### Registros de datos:
────

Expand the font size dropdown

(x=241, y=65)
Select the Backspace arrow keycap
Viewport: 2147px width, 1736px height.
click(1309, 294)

────

### EJERCICIO BREVE:
Duplica el material anterior línea por línea, sin alterar ni un carácter.

### EN RESPUESTA:
Expand the font size dropdown

(x=241, y=65)
Select the Backspace arrow keycap
Viewport: 2147px width, 1736px height.
click(1309, 294)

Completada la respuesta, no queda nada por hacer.